La pensée éclairée espagnole met l'accent sur une préoccupation fondamentale : le déclin de l'Espagne a une racine économique.
Donner un nouveau ton à l'activité économique peut donner une nouvelle vitalité au pays. Les points fondamentaux de sa pensée sont :
- La nécessité de développer en Espagne la culture des « sciences utiles », considérée comme une base pour la rénovation technique ; cela nécessite le renouvellement du système éducatif du pays.
- Une analyse critique de la structure économique et sociale du pays pour trouver des solutions.
- L'intérêt pour les nouvelles théories politiques qui ont fait leur chemin vers l'Europe.
- La valorisation des déclarations publiques acceptant les idées compatibles avec le christianisme.
- Au cours du XVIIIe siècle, on a connu une croissance continue de la population, accompagnée d'une expansion agricole.
- Il n'y avait pas de marché intérieur pouvant absorber une grande quantité de biens industriels, à l'exception de la Catalogne.
L'agriculture
L'agriculture au XVIIIe siècle a été la base de l'économie espagnole. On n'avait guère entrepris de modernisation de la production ni d'augmentation des rendements ; on augmentait surtout les superficies mises en culture.

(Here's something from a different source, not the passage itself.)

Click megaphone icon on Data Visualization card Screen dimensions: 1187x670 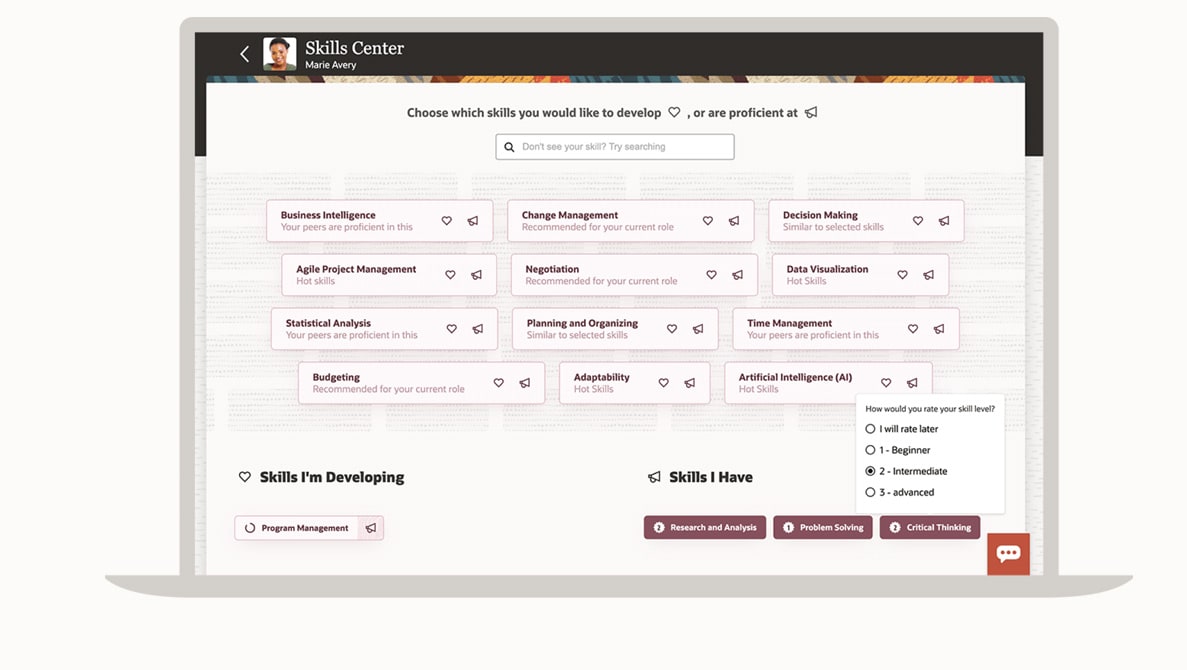tap(929, 275)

Une grande partie des terres arables était entre les mains de la noblesse et de l'Église et était appelée « mainmorte », parce qu'elles ne pouvaient pas être vendues ou réparties.
La situation n'était pas facile pour les paysans, et elle était encore pire pour les journaliers.

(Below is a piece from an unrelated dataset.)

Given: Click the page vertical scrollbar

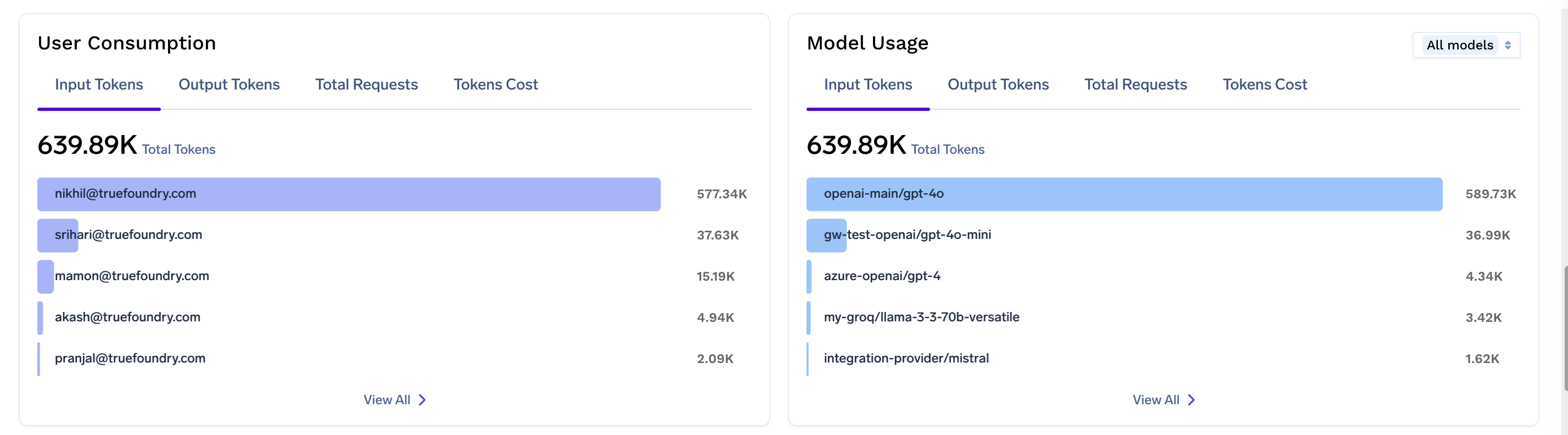Looking at the screenshot, I should tap(1564, 329).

Cela explique que l'on ait soulevé la nécessité d'une réforme agraire, s'opposant à la noblesse et au clergé.
Pendant le règne de Charles III, la promotion de l'agriculture fut une priorité.
Pour cette raison, on discuta de la nécessité d'entreprendre une réforme agraire en Espagne. Ainsi furent publiés « Le traité de l'amortissement » de Campomanes et, sous le règne de Charles III, le rapport sur la loi agraire de Gaspar Melchor de Jovellanos. Ces plans indiquent un triple objectif :
- Augmenter la production agricole et atteindre un marché intérieur sans entraves institutionnelles.
- Promouvoir la stabilité sociale : créer une classe de propriétaires ruraux travaillant pour accroître leurs revenus.
- Augmenter les recettes publiques provenant de l'agriculture en créant un impôt sur le revenu agricole.
Pour atteindre ces objectifs, plusieurs mesures ont été proposées :
- Le changement de structure de la propriété. On proposait que les terrains appartenant à l'Église et aux manoirs soient achetés et vendus, mais la propriété des terres resta largement inchangée. On enregistra surtout des transactions sur des terres non cultivées.
- Le libre-échange du blé. Cette mesure n'a pas été accompagnée de changements dans la propriété ; ainsi, ce sont les propriétaires, et non les fermiers, qui en ont bénéficié. En 1804, la liberté des prix fut abolie.
- La limitation des privilèges du bétail du plateau. Le Conseil de la Mesta fut affecté par les mesures de libéralisation.
- La colonisation de nouvelles terres : on lança un plan pour peupler les régions inhabitées de la Sierra Morena.
- Le règlement entraîna la création de villes dites nouvelles, et cela eut du succès.